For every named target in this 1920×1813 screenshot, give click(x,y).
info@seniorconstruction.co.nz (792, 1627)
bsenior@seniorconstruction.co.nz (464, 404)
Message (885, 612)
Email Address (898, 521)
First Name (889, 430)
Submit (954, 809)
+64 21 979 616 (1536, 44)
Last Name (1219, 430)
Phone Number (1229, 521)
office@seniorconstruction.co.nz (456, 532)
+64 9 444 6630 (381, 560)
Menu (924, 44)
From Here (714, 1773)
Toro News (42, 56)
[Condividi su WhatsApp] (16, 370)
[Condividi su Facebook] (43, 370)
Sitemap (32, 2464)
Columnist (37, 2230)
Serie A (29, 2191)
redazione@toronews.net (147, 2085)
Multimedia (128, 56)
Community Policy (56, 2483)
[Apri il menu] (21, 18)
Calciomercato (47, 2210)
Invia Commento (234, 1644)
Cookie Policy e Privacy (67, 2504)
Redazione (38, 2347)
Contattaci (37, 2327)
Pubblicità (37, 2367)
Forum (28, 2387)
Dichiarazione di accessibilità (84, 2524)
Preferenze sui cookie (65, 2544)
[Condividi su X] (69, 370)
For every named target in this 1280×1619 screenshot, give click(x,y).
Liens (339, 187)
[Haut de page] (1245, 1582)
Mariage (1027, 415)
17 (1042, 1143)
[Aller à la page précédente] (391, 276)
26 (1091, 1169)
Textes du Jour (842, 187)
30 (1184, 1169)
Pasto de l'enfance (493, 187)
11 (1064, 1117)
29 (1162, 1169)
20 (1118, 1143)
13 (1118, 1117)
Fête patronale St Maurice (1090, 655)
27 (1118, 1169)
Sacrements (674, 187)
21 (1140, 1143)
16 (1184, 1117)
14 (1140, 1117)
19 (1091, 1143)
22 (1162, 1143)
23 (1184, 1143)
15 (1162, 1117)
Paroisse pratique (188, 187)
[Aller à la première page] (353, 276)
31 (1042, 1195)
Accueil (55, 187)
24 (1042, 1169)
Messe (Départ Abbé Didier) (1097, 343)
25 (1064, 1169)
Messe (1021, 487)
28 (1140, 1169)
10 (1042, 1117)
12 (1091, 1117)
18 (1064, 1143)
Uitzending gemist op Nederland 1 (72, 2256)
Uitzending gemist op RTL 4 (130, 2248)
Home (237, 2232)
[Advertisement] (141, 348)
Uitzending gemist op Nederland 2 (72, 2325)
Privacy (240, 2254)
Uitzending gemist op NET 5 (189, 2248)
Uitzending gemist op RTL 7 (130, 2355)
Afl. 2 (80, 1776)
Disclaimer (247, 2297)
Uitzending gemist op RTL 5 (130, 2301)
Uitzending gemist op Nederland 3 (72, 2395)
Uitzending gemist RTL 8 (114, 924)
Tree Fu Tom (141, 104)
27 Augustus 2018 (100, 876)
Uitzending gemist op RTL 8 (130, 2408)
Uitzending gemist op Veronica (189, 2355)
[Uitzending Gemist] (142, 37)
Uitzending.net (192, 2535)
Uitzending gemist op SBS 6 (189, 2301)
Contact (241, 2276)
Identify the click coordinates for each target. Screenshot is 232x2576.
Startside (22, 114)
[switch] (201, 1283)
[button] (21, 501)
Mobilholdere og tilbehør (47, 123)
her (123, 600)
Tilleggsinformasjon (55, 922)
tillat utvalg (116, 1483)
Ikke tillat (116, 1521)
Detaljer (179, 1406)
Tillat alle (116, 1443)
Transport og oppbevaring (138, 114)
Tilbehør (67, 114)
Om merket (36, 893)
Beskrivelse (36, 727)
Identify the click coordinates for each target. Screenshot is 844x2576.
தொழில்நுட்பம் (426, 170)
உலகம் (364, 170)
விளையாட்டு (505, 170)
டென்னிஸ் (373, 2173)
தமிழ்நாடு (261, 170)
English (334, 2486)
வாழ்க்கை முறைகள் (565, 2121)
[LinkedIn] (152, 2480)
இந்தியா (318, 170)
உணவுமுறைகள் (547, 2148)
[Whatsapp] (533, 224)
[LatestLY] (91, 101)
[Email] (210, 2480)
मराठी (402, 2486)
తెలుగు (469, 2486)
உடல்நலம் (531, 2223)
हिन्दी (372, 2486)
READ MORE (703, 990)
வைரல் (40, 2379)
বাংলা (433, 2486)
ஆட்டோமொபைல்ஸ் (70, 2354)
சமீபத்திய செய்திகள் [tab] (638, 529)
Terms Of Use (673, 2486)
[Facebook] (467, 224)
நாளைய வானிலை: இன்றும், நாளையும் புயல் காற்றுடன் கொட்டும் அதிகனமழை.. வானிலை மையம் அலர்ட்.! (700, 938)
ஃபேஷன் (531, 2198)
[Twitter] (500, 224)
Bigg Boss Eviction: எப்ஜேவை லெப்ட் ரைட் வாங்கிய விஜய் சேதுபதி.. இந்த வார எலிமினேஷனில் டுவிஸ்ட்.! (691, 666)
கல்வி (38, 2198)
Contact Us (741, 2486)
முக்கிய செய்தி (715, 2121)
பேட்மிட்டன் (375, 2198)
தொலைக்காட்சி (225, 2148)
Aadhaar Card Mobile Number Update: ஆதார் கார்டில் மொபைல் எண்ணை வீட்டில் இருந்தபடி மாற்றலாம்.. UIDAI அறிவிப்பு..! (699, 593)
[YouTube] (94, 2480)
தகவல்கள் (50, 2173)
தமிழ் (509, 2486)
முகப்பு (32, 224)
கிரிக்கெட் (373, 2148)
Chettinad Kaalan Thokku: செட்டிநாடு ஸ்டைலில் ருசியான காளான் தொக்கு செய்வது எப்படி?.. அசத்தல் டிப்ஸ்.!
━━━━
Your assignment => Each line of the records above, from the first through the one containing "Uitzending gemist op Nederland 1 (72, 2256)", is to be retyped exactly; no other line belongs.

Response to the task =>
For every named target in this 1920×1813 screenshot, give click(x,y).
info@seniorconstruction.co.nz (792, 1627)
bsenior@seniorconstruction.co.nz (464, 404)
Message (885, 612)
Email Address (898, 521)
First Name (889, 430)
Submit (954, 809)
+64 21 979 616 (1536, 44)
Last Name (1219, 430)
Phone Number (1229, 521)
office@seniorconstruction.co.nz (456, 532)
+64 9 444 6630 (381, 560)
Menu (924, 44)
From Here (714, 1773)
Toro News (42, 56)
[Condividi su WhatsApp] (16, 370)
[Condividi su Facebook] (43, 370)
Sitemap (32, 2464)
Columnist (37, 2230)
Serie A (29, 2191)
redazione@toronews.net (147, 2085)
Multimedia (128, 56)
Community Policy (56, 2483)
[Apri il menu] (21, 18)
Calciomercato (47, 2210)
Invia Commento (234, 1644)
Cookie Policy e Privacy (67, 2504)
Redazione (38, 2347)
Contattaci (37, 2327)
Pubblicità (37, 2367)
Forum (28, 2387)
Dichiarazione di accessibilità (84, 2524)
Preferenze sui cookie (65, 2544)
[Condividi su X] (69, 370)
For every named target in this 1280×1619 screenshot, give click(x,y).
Liens (339, 187)
[Haut de page] (1245, 1582)
Mariage (1027, 415)
17 (1042, 1143)
[Aller à la page précédente] (391, 276)
26 (1091, 1169)
Textes du Jour (842, 187)
30 (1184, 1169)
Pasto de l'enfance (493, 187)
11 (1064, 1117)
29 (1162, 1169)
20 (1118, 1143)
13 (1118, 1117)
Fête patronale St Maurice (1090, 655)
27 (1118, 1169)
Sacrements (674, 187)
21 (1140, 1143)
16 (1184, 1117)
14 (1140, 1117)
19 (1091, 1143)
22 (1162, 1143)
23 (1184, 1143)
15 (1162, 1117)
Paroisse pratique (188, 187)
[Aller à la première page] (353, 276)
31 (1042, 1195)
Accueil (55, 187)
24 (1042, 1169)
Messe (Départ Abbé Didier) (1097, 343)
25 (1064, 1169)
Messe (1021, 487)
28 (1140, 1169)
10 (1042, 1117)
12 (1091, 1117)
18 (1064, 1143)
Uitzending gemist op Nederland 1 (72, 2256)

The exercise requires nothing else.